Martin Zehr, the out-going co-chair of the Bernalillo Green Party, said voter registration of Green party members in Bernalillo County has gone up 16 percent during the past six months.
"Now we have voter registration of 5,200 and this isn't because of any voter registration drives," Zehr said. "We haven't gone door-to-door, we haven't got tables, by and large, outside places to register voters.
"On the other hand, we have engaged with the community issues and we have been a visible presence throughout the issues that are raised, in such a way that people identified us as people who were serious about promoting change."
Zehr added that officials from other parties are now starting to view the Green Party as a force to be reckoned in the congressional district.

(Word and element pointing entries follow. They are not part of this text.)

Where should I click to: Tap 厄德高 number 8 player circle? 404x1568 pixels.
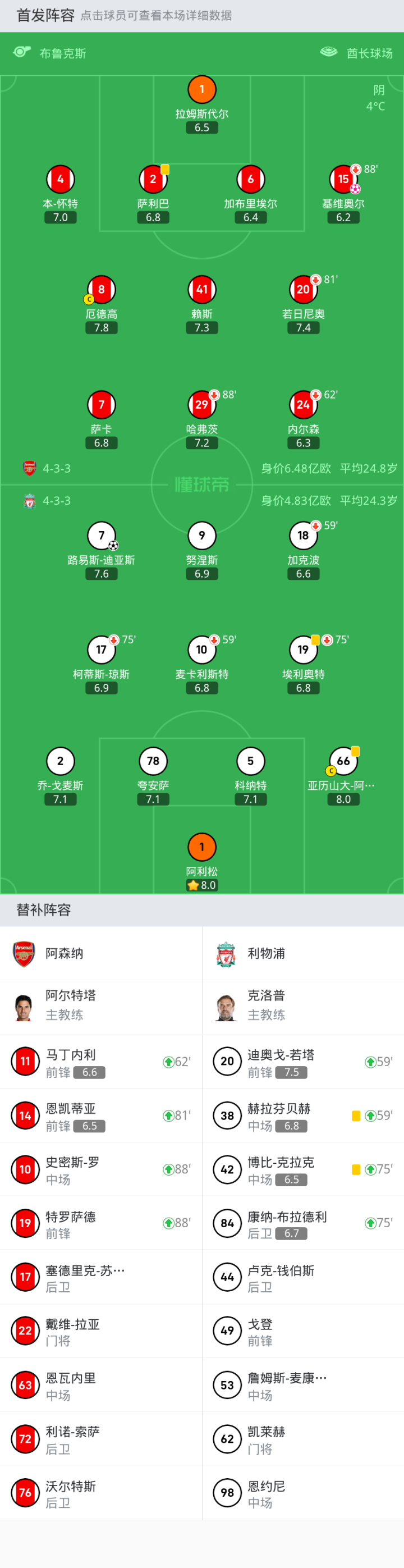[x=102, y=290]
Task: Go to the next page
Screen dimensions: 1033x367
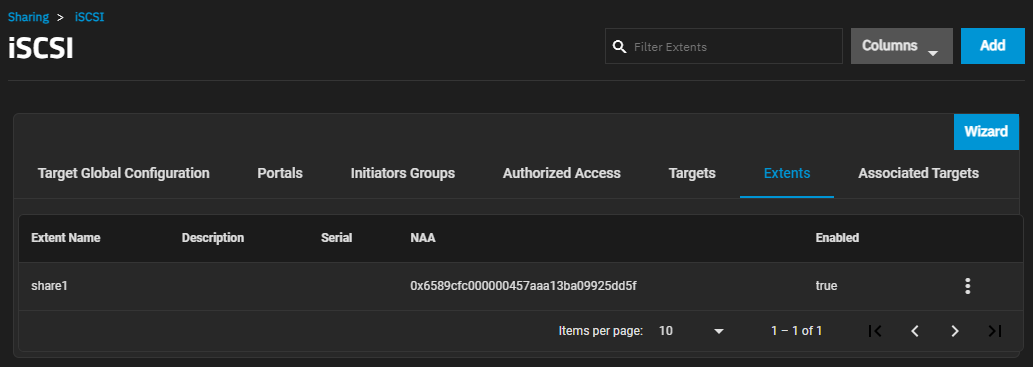Action: coord(955,331)
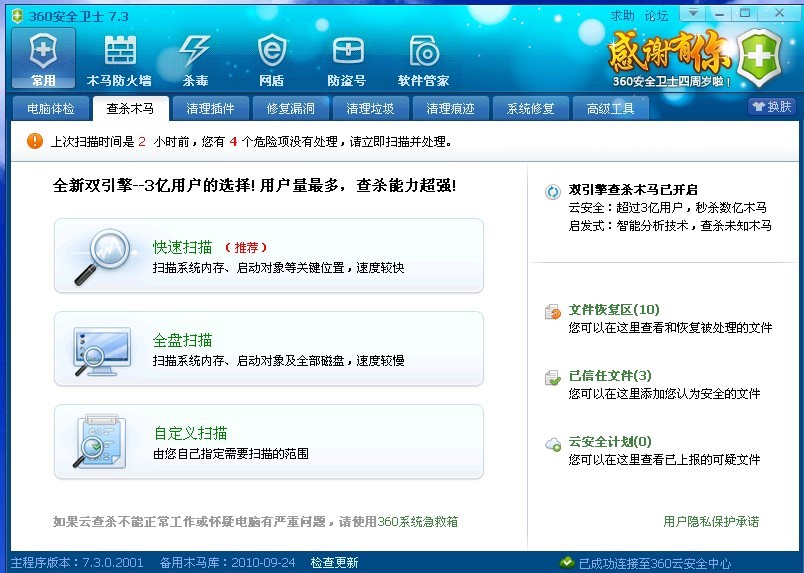The image size is (804, 573).
Task: Open 文件恢复区(10) file recovery area
Action: [613, 310]
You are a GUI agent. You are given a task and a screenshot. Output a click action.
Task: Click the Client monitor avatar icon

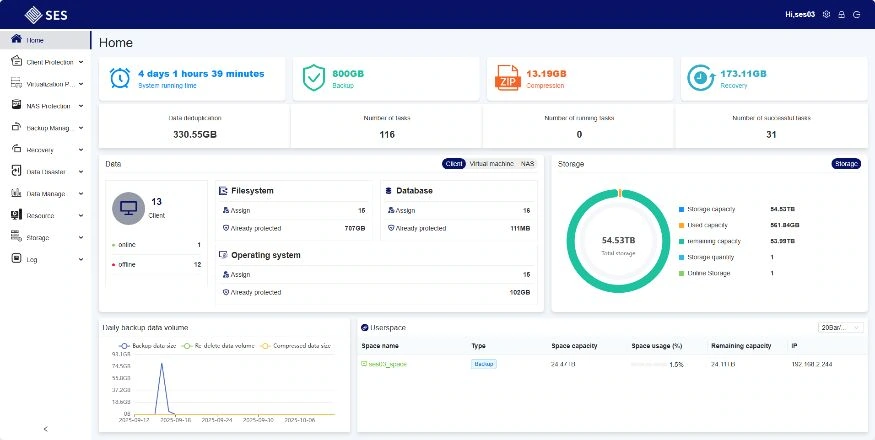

Marsha Lichtenstein, who was elected as the co-chairwoman for the Bernalillo County Green Party at the convention, said she would like to see the party have more meetings in the county. She said this would build more solidarity among members while supporting the party's grassroots community project ethic.
"It would make ourselves have a presence in the community because we're contributing and we're networking," she said. "To me, that's what the Greens is really about, making an impact on the community. That's what it started out to be for me and I think that's what I value most about it and I don't think you have credibility in elections until you're really out there in the street."
Roy Johnson, newly elected co-chairman, said he has been a Green Party member since October. Before that, the University of Phoenix teacher and retired Air Force member said he had been a Republican for 32 years. Johnson said one thing he likes about the Green Party is that people get to participate. He said that the party needs to reach out to UNM students and reiterated that building community is important in the United States and across the world.
"Without the sense of community, we are never going to survive in a peaceful world, period," Johnson said. "And that includes a sense of community, not only with other people, but with the environment, too."